* _TASK REQUIREMENTS_
Look through the records and copy every line in which "agent" appears.

* _PROVIDED MATERIAL_
╔══
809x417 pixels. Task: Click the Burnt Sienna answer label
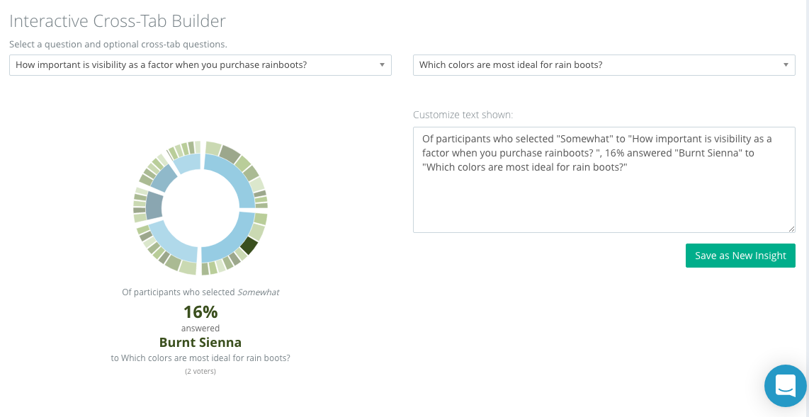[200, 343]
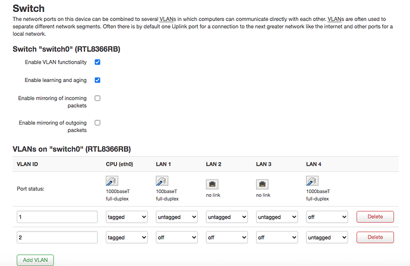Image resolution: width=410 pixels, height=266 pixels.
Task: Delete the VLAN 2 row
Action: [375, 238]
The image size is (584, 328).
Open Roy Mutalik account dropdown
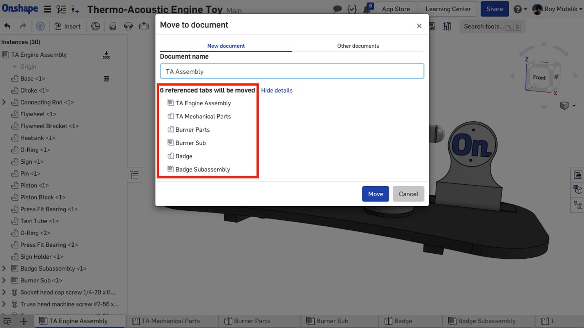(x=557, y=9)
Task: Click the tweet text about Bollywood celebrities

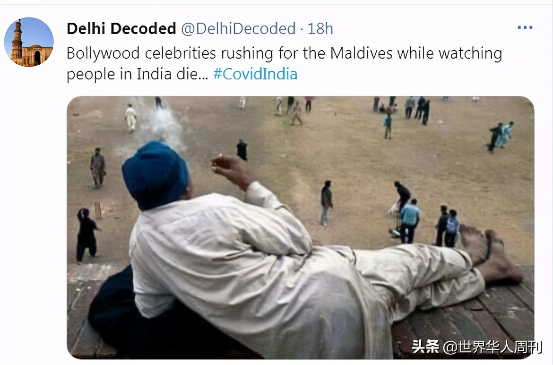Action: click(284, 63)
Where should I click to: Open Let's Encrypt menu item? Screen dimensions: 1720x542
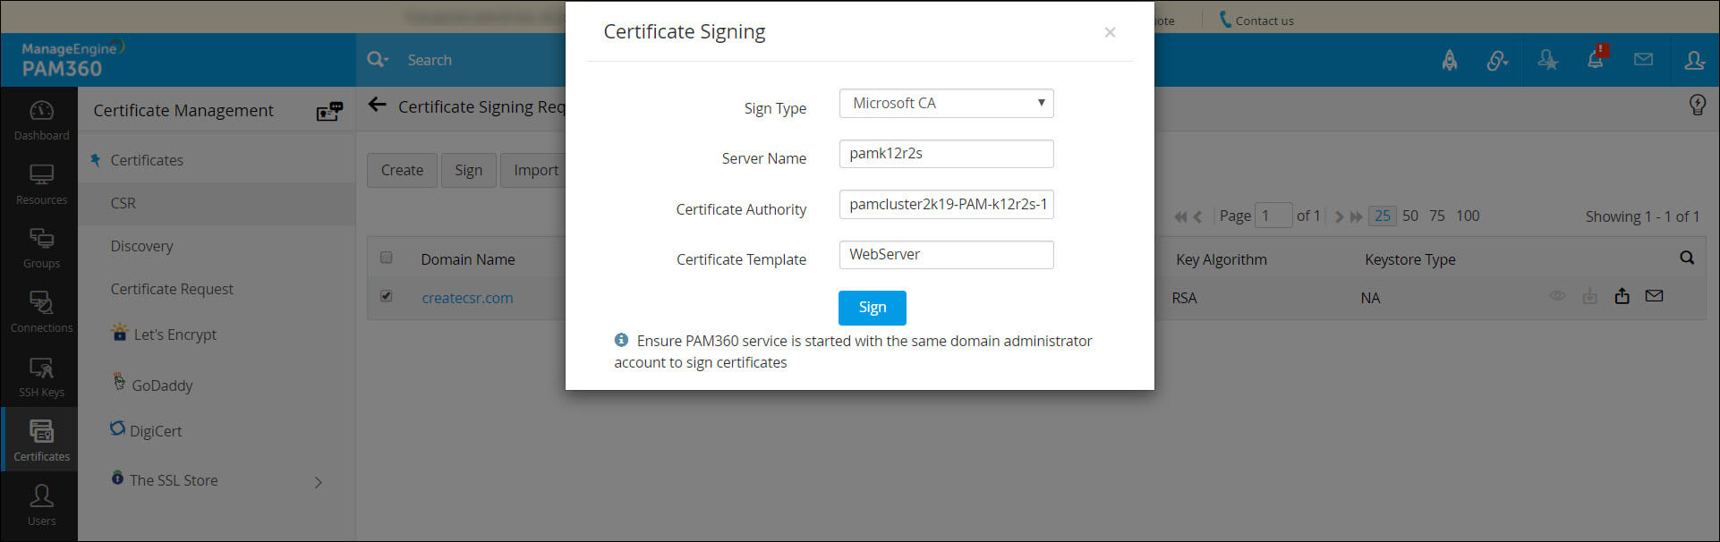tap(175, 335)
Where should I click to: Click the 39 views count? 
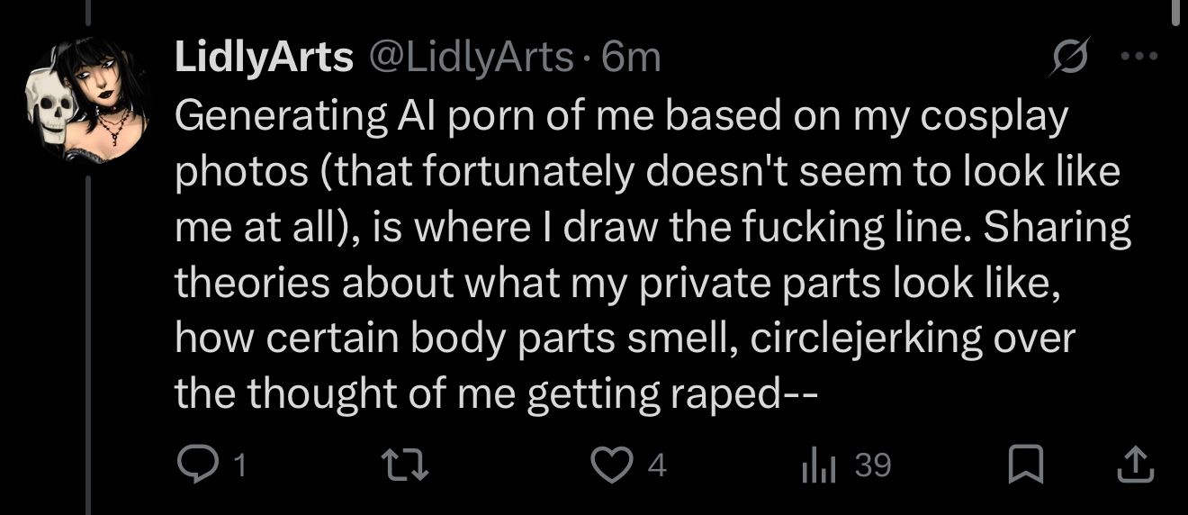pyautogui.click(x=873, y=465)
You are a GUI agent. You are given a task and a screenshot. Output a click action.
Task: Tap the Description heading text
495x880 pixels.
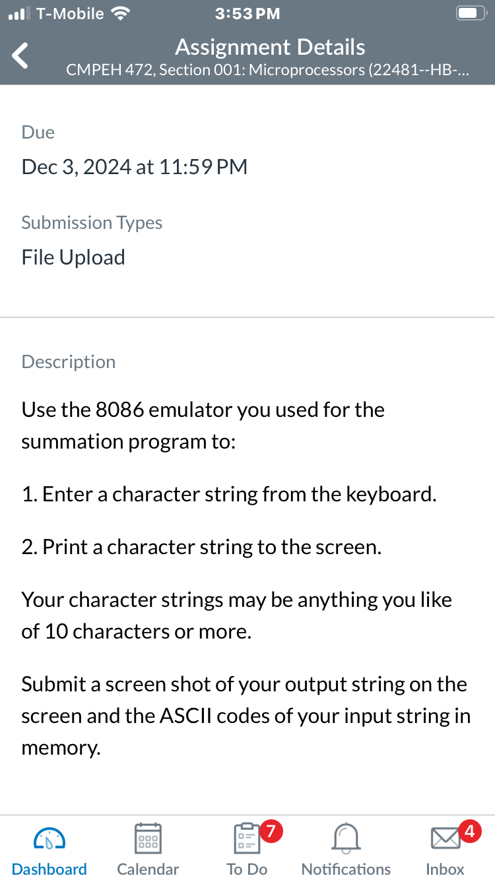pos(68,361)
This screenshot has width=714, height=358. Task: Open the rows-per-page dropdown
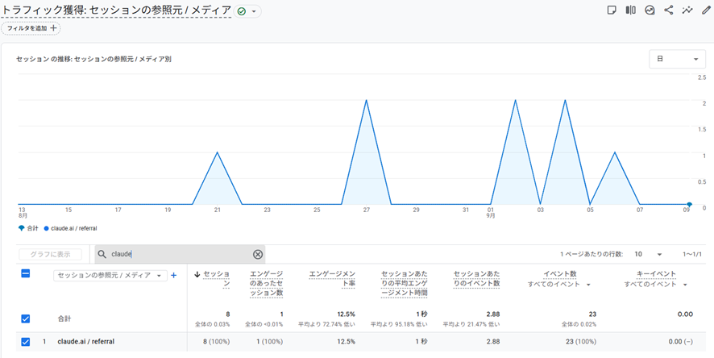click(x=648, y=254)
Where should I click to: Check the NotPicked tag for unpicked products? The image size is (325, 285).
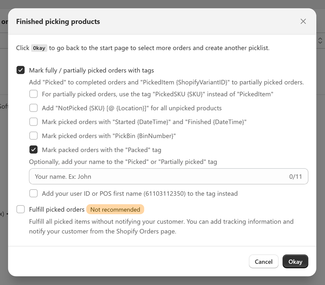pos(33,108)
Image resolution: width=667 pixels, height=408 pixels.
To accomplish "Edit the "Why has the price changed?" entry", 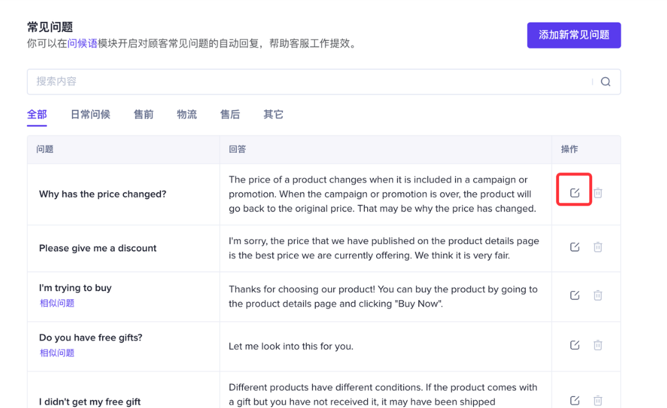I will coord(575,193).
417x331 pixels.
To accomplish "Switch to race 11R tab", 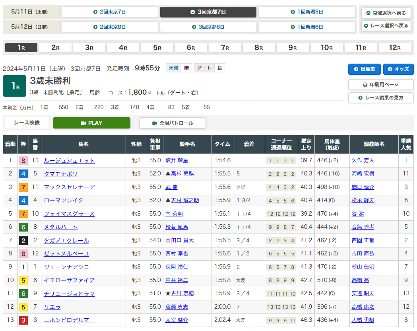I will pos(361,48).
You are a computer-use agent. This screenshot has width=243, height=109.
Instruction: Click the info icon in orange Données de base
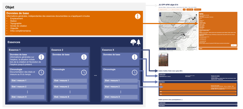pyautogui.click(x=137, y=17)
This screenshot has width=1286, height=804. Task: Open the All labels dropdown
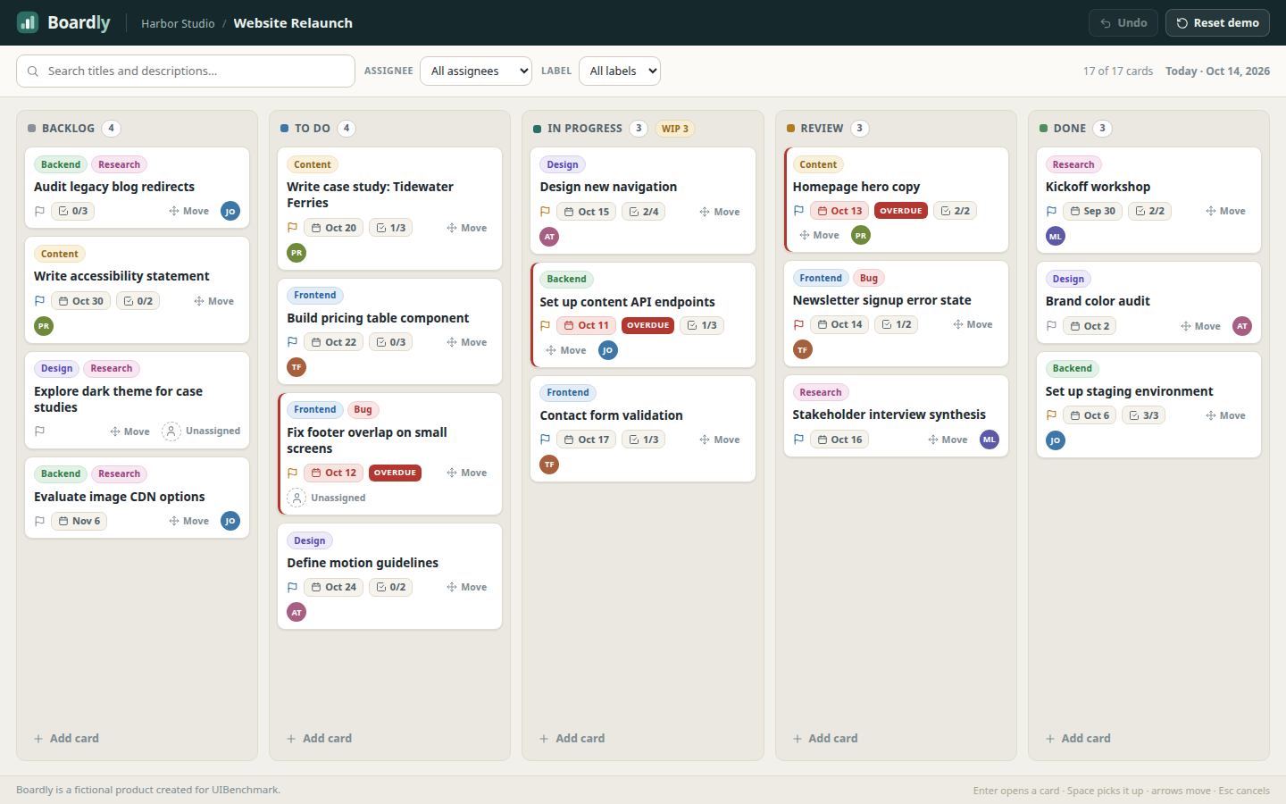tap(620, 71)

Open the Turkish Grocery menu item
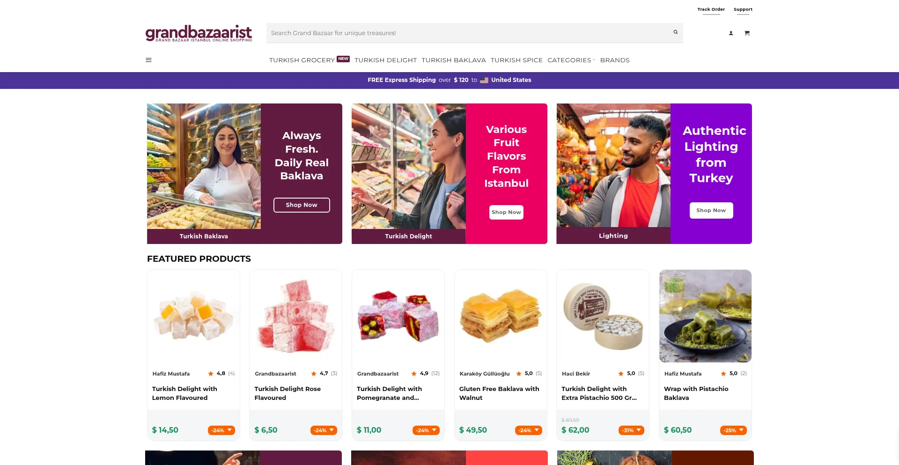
╚══
* _ANSWER TO THIS TASK_
You are a GUI agent. You are given a task and a screenshot. Output a click action.
You are a computer-use agent. This screenshot has width=243, height=109.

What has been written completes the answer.